Task goal: Convert every line of the records below into a Markdown table with two columns, Row and Line, numbering each row and omitting blank lines.

Supplied records:

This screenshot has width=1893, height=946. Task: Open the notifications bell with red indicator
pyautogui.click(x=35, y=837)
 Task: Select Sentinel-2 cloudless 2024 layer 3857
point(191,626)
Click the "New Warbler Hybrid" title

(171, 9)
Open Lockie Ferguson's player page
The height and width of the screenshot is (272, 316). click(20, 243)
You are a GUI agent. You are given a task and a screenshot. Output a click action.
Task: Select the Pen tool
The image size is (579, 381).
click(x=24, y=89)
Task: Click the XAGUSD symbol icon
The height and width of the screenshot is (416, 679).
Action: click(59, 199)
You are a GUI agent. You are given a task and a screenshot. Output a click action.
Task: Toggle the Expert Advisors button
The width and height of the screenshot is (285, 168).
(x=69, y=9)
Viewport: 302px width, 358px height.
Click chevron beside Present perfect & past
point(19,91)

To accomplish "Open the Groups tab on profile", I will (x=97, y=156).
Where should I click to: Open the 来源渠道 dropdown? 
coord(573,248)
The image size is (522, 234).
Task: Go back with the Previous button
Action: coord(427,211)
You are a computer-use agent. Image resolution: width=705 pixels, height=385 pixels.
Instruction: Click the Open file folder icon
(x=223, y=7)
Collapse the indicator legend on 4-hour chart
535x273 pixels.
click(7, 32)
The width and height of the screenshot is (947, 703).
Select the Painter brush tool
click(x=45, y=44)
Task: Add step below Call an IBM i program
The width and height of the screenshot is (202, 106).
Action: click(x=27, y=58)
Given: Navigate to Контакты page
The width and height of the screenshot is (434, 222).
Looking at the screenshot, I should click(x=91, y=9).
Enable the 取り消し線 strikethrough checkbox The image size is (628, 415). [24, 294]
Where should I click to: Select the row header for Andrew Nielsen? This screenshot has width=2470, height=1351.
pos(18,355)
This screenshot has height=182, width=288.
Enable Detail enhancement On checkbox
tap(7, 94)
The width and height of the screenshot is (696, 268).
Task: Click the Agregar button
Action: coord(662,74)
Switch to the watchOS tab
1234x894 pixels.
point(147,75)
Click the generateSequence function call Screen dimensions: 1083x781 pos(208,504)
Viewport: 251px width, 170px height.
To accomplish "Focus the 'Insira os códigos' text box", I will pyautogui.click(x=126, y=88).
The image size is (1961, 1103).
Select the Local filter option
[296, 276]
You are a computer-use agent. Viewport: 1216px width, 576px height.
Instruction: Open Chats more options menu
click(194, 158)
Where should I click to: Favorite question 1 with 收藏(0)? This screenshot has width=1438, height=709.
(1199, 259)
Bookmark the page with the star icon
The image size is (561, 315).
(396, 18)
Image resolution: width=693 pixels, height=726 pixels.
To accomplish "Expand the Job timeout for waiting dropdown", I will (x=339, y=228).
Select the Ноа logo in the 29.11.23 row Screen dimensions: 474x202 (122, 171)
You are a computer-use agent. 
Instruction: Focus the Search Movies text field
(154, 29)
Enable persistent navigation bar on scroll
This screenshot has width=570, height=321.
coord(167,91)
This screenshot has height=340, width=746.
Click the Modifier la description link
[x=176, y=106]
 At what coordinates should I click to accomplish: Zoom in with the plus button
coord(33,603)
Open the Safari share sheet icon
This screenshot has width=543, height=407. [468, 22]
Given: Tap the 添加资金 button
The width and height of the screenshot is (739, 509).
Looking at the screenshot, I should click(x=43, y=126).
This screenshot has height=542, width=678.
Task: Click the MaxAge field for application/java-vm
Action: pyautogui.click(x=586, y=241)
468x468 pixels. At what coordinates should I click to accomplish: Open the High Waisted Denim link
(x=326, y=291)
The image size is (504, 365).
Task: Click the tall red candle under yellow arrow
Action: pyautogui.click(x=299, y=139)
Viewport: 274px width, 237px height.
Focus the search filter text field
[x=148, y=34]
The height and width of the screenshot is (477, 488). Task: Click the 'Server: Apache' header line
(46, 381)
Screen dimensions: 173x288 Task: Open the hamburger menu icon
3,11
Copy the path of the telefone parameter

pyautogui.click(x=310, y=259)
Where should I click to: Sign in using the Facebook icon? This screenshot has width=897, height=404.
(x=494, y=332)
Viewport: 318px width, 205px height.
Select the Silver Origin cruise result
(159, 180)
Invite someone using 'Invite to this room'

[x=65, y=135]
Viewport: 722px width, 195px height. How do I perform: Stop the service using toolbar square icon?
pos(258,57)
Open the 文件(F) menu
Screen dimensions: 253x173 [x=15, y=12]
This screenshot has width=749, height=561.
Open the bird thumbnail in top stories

Answer to this exercise:
| Row | Line |
|---|---|
| 1 | This screenshot has width=1893, height=946. Task: Open the notifications bell with red indicator |
| 2 | pyautogui.click(x=35, y=837) |
| 3 |  Task: Select Sentinel-2 cloudless 2024 layer 3857 |
| 4 | point(191,626) |
| 5 | Click the "New Warbler Hybrid" title |
| 6 | (171, 9) |
| 7 | Open Lockie Ferguson's player page |
| 8 | The height and width of the screenshot is (272, 316). click(20, 243) |
| 9 | You are a GUI agent. You are given a task and a screenshot. Output a click action. |
| 10 | Task: Select the Pen tool |
| 11 | The image size is (579, 381). |
| 12 | click(x=24, y=89) |
| 13 | Task: Click the XAGUSD symbol icon |
| 14 | The height and width of the screenshot is (416, 679). |
| 15 | Action: click(59, 199) |
| 16 | You are a GUI agent. You are given a task and a screenshot. Output a click action. |
| 17 | Task: Toggle the Expert Advisors button |
| 18 | The width and height of the screenshot is (285, 168). |
| 19 | (x=69, y=9) |
| 20 | Viewport: 302px width, 358px height. |
| 21 | Click chevron beside Present perfect & past |
| 22 | point(19,91) |
| 23 | To accomplish "Open the Groups tab on profile", I will (x=97, y=156). |
| 24 | Where should I click to: Open the 来源渠道 dropdown?  |
| 25 | coord(573,248) |
| 26 | The image size is (522, 234). |
| 27 | Task: Go back with the Previous button |
| 28 | Action: coord(427,211) |
| 29 | You are a computer-use agent. Image resolution: width=705 pixels, height=385 pixels. |
| 30 | Instruction: Click the Open file folder icon |
| 31 | (x=223, y=7) |
| 32 | Collapse the indicator legend on 4-hour chart |
| 33 | 535x273 pixels. |
| 34 | click(7, 32) |
| 35 | The width and height of the screenshot is (947, 703). |
| 36 | Select the Painter brush tool |
| 37 | click(x=45, y=44) |
| 38 | Task: Add step below Call an IBM i program |
| 39 | The width and height of the screenshot is (202, 106). |
| 40 | Action: click(x=27, y=58) |
| 41 | Given: Navigate to Контакты page |
| 42 | The width and height of the screenshot is (434, 222). |
| 43 | Looking at the screenshot, I should click(x=91, y=9). |
| 44 | Enable the 取り消し線 strikethrough checkbox The image size is (628, 415). [24, 294] |
| 45 | Where should I click to: Select the row header for Andrew Nielsen? This screenshot has width=2470, height=1351. |
| 46 | pos(18,355) |
| 47 | This screenshot has height=182, width=288. |
| 48 | Enable Detail enhancement On checkbox |
| 49 | tap(7, 94) |
| 50 | The width and height of the screenshot is (696, 268). |
| 51 | Task: Click the Agregar button |
| 52 | Action: coord(662,74) |
| 53 | Switch to the watchOS tab |
| 54 | 1234x894 pixels. |
| 55 | point(147,75) |
| 56 | Click the generateSequence function call Screen dimensions: 1083x781 pos(208,504) |
| 57 | Viewport: 251px width, 170px height. |
| 58 | To accomplish "Focus the 'Insira os códigos' text box", I will pyautogui.click(x=126, y=88). |
| 59 | The image size is (1961, 1103). |
| 60 | Select the Local filter option |
| 61 | [296, 276] |
| 62 | You are a computer-use agent. Viewport: 1216px width, 576px height. |
| 63 | Instruction: Open Chats more options menu |
| 64 | click(194, 158) |
| 65 | Where should I click to: Favorite question 1 with 收藏(0)? This screenshot has width=1438, height=709. |
| 66 | (1199, 259) |
| 67 | Bookmark the page with the star icon |
| 68 | The image size is (561, 315). |
| 69 | (396, 18) |
| 70 | Image resolution: width=693 pixels, height=726 pixels. |
| 71 | To accomplish "Expand the Job timeout for waiting dropdown", I will (x=339, y=228). |
| 72 | Select the Ноа logo in the 29.11.23 row Screen dimensions: 474x202 (122, 171) |
| 73 | You are a computer-use agent.  |
| 74 | Instruction: Focus the Search Movies text field |
| 75 | (154, 29) |
| 76 | Enable persistent navigation bar on scroll |
| 77 | This screenshot has width=570, height=321. |
| 78 | coord(167,91) |
| 79 | This screenshot has height=340, width=746. |
| 80 | Click the Modifier la description link |
| 81 | [x=176, y=106] |
| 82 |  At what coordinates should I click to accomplish: Zoom in with the plus button |
| 83 | coord(33,603) |
| 84 | Open the Safari share sheet icon |
| 85 | This screenshot has width=543, height=407. [468, 22] |
| 86 | Given: Tap the 添加资金 button |
| 87 | The width and height of the screenshot is (739, 509). |
| 88 | Looking at the screenshot, I should click(x=43, y=126). |
| 89 | This screenshot has height=542, width=678. |
| 90 | Task: Click the MaxAge field for application/java-vm |
| 91 | Action: pyautogui.click(x=586, y=241) |
| 92 | 468x468 pixels. At what coordinates should I click to accomplish: Open the High Waisted Denim link |
| 93 | (x=326, y=291) |
| 94 | The image size is (504, 365). |
| 95 | Task: Click the tall red candle under yellow arrow |
| 96 | Action: pyautogui.click(x=299, y=139) |
| 97 | Viewport: 274px width, 237px height. |
| 98 | Focus the search filter text field |
| 99 | [x=148, y=34] |
| 100 | The height and width of the screenshot is (477, 488). Task: Click the 'Server: Apache' header line |
| 101 | (46, 381) |
| 102 | Screen dimensions: 173x288 Task: Open the hamburger menu icon |
| 103 | 3,11 |
| 104 | Copy the path of the telefone parameter |
| 105 | pyautogui.click(x=310, y=259) |
| 106 | Where should I click to: Sign in using the Facebook icon? This screenshot has width=897, height=404. |
| 107 | (x=494, y=332) |
| 108 | Viewport: 318px width, 205px height. |
| 109 | Select the Silver Origin cruise result |
| 110 | (159, 180) |
| 111 | Invite someone using 'Invite to this room' |
| 112 | [x=65, y=135] |
| 113 | Viewport: 722px width, 195px height. How do I perform: Stop the service using toolbar square icon? |
| 114 | pos(258,57) |
| 115 | Open the 文件(F) menu |
| 116 | Screen dimensions: 253x173 [x=15, y=12] |
| 117 | This screenshot has width=749, height=561. |
| 118 | Open the bird thumbnail in top stories |